When I came back to work last August after my second maternity leave, it was with a renewed sense of eagerness and anticipation. What new developments had occurred during my absence? How had pension reform progressed? What had changed over the course of the year?

But when I started talking to key industry stakeholders, the answer was disappointing. Not much.

We know that DB plans suffered significantly during the financial crisis, which has made many employers rethink the risk/reward trade-off of offering them. New DB plans are indeed rare gems in the Canadian pension landscape. Whether due to inadequate contributions, poor employee decision-making or a low-return environment—or all of these factors—DC plans aren’t accruing the hoped-for balances. And let’s face it: most people just aren’t very good at saving on their own, particularly for a long-term prospect like retirement.

Regardless of whether or not Canada is facing a pension crisis, it’s clear that retirement income adequacy is going to be a problem moving forward. But whose problem is it?

Employees are looking to their employers to help them save for retirement. But, faced with increasing costs and potential liabilities, most employers would prefer that employees assume the brunt of this responsibility. Since the Canada Pension Plan (CPP) is part of the “three-legged stool” of retirement savings, government clearly has a role to play. Yet the finance ministers couldn’t come to a consensus on expanding the CPP at their December 2013 meeting—and they’ve also been lacklustre in their support of pooled registered pension plans—so it seems the government would prefer to shift that responsibility right back to employers or individuals. We’re stuck in a vicious circle.

Currently at its centre—and a subject of heated debate in 2013—is the proposed CPP expansion. Those in favour argue that it’s the best way to truly expand the reach of pension coverage in Canada and help to ensure adequate retirement income for everyone.
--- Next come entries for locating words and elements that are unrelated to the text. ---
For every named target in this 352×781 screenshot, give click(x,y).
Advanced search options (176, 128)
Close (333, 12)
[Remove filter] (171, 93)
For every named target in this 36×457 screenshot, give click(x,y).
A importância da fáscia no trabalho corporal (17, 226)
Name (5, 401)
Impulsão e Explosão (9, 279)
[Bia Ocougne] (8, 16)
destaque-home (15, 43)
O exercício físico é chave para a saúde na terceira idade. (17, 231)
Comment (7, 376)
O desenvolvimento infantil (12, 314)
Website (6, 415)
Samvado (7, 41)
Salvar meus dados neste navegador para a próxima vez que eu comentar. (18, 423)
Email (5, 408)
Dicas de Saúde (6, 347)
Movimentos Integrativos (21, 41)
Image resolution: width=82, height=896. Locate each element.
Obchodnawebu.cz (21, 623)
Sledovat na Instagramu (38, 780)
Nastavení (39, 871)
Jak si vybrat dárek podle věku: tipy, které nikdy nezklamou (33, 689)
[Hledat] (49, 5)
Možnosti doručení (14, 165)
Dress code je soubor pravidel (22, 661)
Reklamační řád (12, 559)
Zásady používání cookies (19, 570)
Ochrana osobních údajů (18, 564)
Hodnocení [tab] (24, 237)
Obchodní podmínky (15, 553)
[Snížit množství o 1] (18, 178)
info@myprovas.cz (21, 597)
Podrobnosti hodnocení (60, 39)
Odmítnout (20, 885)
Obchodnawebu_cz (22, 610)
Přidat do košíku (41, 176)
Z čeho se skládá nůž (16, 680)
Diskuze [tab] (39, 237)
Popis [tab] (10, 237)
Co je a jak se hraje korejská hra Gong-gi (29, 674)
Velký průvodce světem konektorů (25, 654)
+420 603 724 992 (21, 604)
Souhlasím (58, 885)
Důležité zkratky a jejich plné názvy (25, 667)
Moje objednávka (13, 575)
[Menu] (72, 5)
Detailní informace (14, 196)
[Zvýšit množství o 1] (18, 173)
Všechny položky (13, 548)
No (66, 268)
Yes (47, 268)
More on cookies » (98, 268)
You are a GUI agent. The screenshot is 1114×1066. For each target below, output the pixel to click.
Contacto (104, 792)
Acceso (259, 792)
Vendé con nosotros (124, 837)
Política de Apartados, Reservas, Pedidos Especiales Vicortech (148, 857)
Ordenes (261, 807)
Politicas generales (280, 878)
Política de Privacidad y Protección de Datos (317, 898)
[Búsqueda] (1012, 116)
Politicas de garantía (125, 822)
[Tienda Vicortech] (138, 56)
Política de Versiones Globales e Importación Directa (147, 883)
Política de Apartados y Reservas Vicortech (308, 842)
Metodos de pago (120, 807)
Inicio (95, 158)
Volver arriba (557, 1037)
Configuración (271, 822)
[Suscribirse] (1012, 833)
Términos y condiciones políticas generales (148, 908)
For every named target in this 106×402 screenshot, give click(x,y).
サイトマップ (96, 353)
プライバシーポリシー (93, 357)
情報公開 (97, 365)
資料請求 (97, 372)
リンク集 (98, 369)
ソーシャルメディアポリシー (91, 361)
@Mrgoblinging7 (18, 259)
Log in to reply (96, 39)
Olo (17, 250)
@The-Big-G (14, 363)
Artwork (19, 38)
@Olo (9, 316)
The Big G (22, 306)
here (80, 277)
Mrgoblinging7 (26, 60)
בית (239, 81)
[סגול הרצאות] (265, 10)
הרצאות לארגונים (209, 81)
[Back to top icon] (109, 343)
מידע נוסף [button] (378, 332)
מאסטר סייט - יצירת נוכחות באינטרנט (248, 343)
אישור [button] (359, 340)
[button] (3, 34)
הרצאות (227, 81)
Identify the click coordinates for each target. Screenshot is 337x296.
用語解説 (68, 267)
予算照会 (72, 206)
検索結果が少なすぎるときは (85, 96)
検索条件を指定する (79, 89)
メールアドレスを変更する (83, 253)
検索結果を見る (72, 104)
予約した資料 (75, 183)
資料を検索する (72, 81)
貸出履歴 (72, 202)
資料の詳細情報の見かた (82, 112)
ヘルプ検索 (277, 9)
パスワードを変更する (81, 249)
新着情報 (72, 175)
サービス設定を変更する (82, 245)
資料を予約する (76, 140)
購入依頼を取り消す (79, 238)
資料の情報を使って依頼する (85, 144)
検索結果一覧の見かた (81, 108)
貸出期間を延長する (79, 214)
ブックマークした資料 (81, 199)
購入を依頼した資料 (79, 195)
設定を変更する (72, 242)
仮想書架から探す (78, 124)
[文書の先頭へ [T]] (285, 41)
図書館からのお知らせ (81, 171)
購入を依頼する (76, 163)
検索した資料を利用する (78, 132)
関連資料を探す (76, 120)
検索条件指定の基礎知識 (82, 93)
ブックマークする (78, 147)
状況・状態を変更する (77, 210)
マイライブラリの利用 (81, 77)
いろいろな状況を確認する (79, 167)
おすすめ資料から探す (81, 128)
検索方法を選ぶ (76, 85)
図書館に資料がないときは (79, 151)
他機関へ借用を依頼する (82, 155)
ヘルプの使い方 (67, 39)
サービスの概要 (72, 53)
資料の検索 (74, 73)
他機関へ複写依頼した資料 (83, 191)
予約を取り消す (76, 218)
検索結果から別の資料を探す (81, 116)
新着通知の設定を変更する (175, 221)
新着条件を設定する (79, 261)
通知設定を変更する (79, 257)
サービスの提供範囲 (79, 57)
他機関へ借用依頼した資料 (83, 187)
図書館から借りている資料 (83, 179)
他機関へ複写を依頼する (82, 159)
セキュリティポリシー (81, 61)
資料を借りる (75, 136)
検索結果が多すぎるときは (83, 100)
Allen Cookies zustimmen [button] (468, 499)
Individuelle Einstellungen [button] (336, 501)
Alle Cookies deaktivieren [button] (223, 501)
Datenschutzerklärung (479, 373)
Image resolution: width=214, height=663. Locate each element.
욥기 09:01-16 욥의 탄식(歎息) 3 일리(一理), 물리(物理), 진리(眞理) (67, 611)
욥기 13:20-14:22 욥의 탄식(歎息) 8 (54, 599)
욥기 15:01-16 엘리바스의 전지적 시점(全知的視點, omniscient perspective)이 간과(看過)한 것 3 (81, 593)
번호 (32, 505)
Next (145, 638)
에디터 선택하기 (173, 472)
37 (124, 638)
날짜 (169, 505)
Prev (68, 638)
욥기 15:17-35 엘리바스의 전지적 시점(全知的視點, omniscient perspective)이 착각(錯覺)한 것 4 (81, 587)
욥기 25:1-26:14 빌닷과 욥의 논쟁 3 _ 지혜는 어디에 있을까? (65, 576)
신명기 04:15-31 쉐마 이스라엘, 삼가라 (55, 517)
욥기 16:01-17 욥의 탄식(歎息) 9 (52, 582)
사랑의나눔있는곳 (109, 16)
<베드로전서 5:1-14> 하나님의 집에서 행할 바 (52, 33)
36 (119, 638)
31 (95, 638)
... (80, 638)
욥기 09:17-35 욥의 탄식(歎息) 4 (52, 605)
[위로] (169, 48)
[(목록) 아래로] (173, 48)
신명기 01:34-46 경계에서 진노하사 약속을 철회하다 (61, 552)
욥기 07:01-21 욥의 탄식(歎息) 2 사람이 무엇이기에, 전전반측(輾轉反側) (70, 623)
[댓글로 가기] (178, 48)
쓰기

Those opposed believe that the additional contributions will be difficult for smaller employers and that it’s unfair to future generations of Canadian workers. Still others believe it’s the right solution, but just not the right timing.

The real problem, though, is that the time for talking is past. It’s time for action—meaningful change—to move the pension agenda forward.

Whose problem is the pension problem? It’s everyone’s. But if no one’s willing to take the lead, we’ll end up right back where we started. Again.